• [Set problem]: Rename "icon" to "button" everywhere in the rows below, and reproduce the rows with nothing else changed.

• [Records for locating displayed items]:
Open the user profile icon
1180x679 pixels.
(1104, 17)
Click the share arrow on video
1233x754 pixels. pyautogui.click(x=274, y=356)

• [Solution]:
Open the user profile button
1180x679 pixels.
(1104, 17)
Click the share arrow on video
1233x754 pixels. pyautogui.click(x=274, y=356)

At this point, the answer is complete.